▶ Supplied data:
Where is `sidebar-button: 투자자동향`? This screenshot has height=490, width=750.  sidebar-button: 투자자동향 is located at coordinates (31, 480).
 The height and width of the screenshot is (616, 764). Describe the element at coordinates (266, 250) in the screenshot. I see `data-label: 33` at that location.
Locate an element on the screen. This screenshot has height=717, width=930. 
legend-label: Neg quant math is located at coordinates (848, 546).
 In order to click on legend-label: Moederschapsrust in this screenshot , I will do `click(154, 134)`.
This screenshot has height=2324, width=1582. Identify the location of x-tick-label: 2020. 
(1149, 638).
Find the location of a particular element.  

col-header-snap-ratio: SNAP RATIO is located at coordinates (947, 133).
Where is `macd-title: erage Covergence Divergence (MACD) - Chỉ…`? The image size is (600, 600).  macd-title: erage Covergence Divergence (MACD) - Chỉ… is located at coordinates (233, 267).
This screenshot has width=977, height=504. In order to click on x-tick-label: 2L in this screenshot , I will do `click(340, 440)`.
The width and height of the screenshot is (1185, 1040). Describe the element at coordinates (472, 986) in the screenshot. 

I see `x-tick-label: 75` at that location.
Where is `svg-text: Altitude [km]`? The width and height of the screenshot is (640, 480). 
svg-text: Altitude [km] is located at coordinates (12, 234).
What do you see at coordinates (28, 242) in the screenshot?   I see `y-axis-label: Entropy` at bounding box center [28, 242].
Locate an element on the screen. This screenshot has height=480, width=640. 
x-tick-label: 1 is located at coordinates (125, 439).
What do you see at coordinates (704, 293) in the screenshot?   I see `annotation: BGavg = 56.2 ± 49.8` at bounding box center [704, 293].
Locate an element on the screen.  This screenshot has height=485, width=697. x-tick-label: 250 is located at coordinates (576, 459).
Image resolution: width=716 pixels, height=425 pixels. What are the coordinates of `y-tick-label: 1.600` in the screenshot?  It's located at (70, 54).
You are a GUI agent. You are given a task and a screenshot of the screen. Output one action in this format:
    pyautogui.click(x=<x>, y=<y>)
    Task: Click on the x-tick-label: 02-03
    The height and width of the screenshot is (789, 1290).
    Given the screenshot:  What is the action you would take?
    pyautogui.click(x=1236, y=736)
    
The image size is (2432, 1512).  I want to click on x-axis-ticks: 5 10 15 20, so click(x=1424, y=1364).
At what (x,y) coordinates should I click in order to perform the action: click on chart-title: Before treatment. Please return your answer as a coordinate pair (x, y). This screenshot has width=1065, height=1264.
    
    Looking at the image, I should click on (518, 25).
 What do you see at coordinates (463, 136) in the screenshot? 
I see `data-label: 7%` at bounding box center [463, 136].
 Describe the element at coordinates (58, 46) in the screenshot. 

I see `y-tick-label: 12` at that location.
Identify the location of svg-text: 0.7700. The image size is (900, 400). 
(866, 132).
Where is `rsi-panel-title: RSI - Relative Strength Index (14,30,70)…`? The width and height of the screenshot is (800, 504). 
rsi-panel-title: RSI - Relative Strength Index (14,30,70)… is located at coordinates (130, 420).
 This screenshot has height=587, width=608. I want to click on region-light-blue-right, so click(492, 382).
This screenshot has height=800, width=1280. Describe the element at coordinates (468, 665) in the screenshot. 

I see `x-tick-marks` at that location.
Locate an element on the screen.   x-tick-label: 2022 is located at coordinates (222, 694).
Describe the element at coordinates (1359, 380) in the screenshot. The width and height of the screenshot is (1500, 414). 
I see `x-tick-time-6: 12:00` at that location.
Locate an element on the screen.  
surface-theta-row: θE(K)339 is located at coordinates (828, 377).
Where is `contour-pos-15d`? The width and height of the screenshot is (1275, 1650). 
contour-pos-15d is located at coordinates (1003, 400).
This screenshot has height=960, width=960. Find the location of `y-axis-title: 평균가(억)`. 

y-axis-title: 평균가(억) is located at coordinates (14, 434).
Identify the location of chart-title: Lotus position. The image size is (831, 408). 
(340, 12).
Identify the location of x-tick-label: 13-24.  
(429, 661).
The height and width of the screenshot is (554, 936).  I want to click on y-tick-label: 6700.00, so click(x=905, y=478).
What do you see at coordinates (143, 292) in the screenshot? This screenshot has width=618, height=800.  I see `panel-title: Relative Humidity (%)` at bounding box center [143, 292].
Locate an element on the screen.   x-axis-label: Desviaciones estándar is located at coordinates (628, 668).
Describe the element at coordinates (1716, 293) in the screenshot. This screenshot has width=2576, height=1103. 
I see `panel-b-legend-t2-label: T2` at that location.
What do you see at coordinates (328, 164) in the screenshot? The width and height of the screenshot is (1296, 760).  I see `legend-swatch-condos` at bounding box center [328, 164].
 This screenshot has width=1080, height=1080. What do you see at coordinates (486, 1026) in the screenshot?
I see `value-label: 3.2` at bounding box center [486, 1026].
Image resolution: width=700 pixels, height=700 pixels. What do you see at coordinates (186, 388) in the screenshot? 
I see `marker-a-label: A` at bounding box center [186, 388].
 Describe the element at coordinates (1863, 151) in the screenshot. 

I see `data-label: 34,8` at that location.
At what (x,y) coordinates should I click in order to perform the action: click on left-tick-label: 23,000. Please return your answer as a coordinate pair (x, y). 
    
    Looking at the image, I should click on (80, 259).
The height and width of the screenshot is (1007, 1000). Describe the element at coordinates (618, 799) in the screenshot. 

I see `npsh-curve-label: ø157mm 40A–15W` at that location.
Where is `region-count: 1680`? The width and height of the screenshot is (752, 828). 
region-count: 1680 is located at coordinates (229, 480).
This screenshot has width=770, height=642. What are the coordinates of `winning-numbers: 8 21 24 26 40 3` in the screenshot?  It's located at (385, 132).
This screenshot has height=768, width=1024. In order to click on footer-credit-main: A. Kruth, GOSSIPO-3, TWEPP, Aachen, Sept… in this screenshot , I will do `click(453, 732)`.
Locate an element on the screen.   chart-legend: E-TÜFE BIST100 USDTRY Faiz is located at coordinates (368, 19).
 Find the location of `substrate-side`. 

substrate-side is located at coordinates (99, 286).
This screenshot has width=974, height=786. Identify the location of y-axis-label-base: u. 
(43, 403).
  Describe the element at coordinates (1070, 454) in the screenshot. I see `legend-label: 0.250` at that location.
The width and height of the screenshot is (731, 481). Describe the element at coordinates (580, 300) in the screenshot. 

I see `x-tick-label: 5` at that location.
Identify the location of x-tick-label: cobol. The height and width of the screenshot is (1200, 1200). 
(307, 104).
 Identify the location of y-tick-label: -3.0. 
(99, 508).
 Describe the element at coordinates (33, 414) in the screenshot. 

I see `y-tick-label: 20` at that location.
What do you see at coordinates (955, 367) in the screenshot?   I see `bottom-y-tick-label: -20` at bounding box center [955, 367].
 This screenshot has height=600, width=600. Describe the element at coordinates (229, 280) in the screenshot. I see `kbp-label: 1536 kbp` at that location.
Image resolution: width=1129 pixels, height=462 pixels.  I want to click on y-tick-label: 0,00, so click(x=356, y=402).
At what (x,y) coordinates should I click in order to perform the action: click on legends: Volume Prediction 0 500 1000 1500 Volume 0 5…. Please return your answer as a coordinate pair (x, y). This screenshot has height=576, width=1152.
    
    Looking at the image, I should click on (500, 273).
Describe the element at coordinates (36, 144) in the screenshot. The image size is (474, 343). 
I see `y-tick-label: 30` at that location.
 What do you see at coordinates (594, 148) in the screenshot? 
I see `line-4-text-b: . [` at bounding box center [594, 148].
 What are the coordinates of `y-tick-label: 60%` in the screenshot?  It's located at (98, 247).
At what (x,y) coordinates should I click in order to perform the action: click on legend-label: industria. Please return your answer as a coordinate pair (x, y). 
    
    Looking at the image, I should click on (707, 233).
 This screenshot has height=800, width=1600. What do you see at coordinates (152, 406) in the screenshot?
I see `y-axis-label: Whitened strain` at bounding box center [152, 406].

▶ To do:
Can you copy the material word for word, from the line containing "Describe the element at coordinates (1716, 293)" through the line containing "region-count: 1680 is", including both of those lines?

▶ Answer for this exercise:
Describe the element at coordinates (1716, 293) in the screenshot. This screenshot has width=2576, height=1103. 
I see `panel-b-legend-t2-label: T2` at that location.
What do you see at coordinates (328, 164) in the screenshot? The width and height of the screenshot is (1296, 760).  I see `legend-swatch-condos` at bounding box center [328, 164].
 This screenshot has width=1080, height=1080. What do you see at coordinates (486, 1026) in the screenshot?
I see `value-label: 3.2` at bounding box center [486, 1026].
Image resolution: width=700 pixels, height=700 pixels. What do you see at coordinates (186, 388) in the screenshot? 
I see `marker-a-label: A` at bounding box center [186, 388].
 Describe the element at coordinates (1863, 151) in the screenshot. 

I see `data-label: 34,8` at that location.
At what (x,y) coordinates should I click in order to perform the action: click on left-tick-label: 23,000. Please return your answer as a coordinate pair (x, y). 
    
    Looking at the image, I should click on (80, 259).
The height and width of the screenshot is (1007, 1000). Describe the element at coordinates (618, 799) in the screenshot. 

I see `npsh-curve-label: ø157mm 40A–15W` at that location.
Where is `region-count: 1680`? The width and height of the screenshot is (752, 828). 
region-count: 1680 is located at coordinates (229, 480).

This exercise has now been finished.